# [TUGAS 1]
Susun sebagai tabel Markdown dengan kolom Nomor dan Baris seluruh isi catatan, mulai dari baris pertama sampai baris yang memuat "[x=416, y=126]", termasuk baris itu. Baris kosong tidak perlu dimasukkan.

Di kalangan sebagian muslim Indonesia, afiliasi kepada ormas keislaman seringkali menjadi wacana yang mengemuka. Sebenarnya ini muncul karena ormas-ormas sering ditarik-tarik ke dalam perebutan kekuasaan politik. Kepentingan yang sebenarnya murni politik, tetapi dibungkus dengan wacana “corak” keislaman dengan berbagai isu yang dimunculkan. Perbedaan antara Muhammadiyah dan NU sebagai dua “ormas Islam gajah” di Indonesia sering mengemuka, dan di sebagian kalangan, seolah keduanya adalah “musuh” yang tidak mungkin dipertemukan dan didamaikan.
Celakanya, ini sering dimanfaatkan oleh pihak luar umat untuk menangguk keuntungan dalam meraih kekuasaan politik. Dalam sejarah, sebenarnya umat Islam memiliki pengalaman perseteruan antara dua suku besar di Yatsrib, yaitu Aus dan Khazraj dan selalu bertikai, dan pertikaian itu dimanfaatkan oleh Yahudi. Padahal sudah terbukti saat keduanya bersatu, golongan Yahudi ternyata tidak ada apa-apanya.
Nah, Planet NUFO, sebagai sebuah pesantren-sekolah alam yang kini sedang naik daun dengan kurikulumnya yang sejak awal berdiri sebelum ada program kurikulum merdeka yang dicanangkan oleh pemerintah, sudah merdeka, sering juga menghadapi pertanyaan tentang sebenarnya Muhammadiyah atau NU? Jika pertanyaan itu telah terjawab, maka pertanyaan pun bisa beralih tentang sebenarnya apa afiliasi kepartaiannya?
Untuk lebih jelas apa sesungguhnya Planet NUFO, berikut ini hasil wawancara mendalam planetnufo.com dengan pendiri Planet NUFO Abana Dr. Mohammad Nasih, M.Si., atau sering disapai Abana saja, atau Abah Nasih.

# [TUGAS 2]
Siapa pendiri Planet NUFO yang diwawancarai menurut kutipan tentang Planet NUFO?

Catatan pencarian elemen:
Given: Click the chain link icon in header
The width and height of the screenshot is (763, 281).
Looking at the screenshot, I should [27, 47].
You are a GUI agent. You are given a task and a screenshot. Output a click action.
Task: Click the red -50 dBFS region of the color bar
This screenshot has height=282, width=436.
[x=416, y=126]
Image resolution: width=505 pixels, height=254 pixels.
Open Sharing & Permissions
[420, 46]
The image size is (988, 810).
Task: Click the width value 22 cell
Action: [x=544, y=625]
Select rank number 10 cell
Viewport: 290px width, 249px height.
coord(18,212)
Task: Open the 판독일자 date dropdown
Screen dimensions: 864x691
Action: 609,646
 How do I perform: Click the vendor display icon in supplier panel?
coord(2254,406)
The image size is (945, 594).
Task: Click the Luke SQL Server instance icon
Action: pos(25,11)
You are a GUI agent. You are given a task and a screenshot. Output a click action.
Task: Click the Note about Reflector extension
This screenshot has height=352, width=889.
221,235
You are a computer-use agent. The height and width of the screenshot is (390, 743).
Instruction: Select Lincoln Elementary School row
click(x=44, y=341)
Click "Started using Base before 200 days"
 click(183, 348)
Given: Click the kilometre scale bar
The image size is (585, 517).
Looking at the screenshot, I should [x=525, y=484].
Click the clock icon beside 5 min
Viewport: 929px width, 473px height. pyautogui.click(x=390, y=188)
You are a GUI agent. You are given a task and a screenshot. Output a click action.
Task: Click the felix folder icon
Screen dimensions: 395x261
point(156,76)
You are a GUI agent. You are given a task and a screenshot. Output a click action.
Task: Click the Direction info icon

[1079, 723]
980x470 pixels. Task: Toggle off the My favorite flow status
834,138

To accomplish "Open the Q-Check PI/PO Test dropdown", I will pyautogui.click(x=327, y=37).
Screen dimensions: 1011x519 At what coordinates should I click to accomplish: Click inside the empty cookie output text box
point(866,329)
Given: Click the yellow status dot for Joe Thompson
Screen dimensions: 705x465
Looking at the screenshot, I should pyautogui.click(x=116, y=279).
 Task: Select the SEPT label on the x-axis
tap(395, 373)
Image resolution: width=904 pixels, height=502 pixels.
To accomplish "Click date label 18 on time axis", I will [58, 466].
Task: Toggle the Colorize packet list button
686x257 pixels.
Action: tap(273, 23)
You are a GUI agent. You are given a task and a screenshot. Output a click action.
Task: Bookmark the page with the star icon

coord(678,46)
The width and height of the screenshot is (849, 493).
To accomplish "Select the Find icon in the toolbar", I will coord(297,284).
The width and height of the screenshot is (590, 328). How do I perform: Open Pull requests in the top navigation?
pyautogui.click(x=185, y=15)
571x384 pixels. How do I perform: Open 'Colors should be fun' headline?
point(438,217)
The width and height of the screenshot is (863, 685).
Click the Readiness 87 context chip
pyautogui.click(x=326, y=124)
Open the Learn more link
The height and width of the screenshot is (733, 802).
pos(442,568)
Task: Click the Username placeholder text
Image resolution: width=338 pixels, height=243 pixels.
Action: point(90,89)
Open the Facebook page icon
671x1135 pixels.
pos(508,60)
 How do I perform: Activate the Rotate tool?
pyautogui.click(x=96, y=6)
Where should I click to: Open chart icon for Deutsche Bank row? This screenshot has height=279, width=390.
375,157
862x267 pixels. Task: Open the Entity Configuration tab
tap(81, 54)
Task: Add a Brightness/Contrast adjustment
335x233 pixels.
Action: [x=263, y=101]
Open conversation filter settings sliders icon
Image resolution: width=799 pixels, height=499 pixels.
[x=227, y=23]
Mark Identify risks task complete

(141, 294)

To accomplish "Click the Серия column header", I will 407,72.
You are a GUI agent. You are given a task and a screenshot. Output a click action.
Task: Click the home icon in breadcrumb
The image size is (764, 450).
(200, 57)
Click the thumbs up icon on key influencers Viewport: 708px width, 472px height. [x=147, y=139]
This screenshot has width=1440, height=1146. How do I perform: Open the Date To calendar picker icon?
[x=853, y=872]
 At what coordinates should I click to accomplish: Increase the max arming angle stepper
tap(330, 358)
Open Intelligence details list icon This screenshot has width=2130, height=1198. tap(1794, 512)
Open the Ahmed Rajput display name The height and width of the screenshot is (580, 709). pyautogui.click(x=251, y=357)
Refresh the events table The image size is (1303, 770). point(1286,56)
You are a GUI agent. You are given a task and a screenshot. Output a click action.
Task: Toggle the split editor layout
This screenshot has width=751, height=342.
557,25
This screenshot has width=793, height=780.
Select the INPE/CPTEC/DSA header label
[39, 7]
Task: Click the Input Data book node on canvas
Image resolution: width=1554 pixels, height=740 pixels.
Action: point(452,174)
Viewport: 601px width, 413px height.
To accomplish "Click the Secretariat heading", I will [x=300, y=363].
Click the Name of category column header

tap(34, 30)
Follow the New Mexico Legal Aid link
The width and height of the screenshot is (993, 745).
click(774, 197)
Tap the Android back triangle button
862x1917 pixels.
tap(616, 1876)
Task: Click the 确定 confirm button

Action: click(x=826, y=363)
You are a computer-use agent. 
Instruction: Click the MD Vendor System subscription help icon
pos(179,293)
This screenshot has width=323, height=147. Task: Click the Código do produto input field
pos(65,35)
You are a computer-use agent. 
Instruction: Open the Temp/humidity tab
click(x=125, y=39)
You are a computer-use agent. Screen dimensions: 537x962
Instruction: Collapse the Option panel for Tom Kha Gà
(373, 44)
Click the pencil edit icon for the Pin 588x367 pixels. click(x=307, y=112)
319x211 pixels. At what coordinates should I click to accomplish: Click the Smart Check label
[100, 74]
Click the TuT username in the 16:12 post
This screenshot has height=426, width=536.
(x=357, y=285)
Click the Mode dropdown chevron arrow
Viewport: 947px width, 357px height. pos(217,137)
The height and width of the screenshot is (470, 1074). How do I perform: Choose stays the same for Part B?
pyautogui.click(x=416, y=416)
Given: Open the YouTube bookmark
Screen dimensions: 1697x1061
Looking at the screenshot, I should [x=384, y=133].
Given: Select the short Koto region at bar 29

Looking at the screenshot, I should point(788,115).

# [JAWABAN TERTULIS 1]
| Nomor | Baris |
|---|---|
| 1 | Given: Click the chain link icon in header |
| 2 | The width and height of the screenshot is (763, 281). |
| 3 | Looking at the screenshot, I should [27, 47]. |
| 4 | You are a GUI agent. You are given a task and a screenshot. Output a click action. |
| 5 | Task: Click the red -50 dBFS region of the color bar |
| 6 | This screenshot has height=282, width=436. |
| 7 | [x=416, y=126] |

# [JAWABAN TERTULIS 2]
Abana Dr. Mohammad Nasih, M.Si., yang juga sering dipanggil Abana atau Abah Nasih.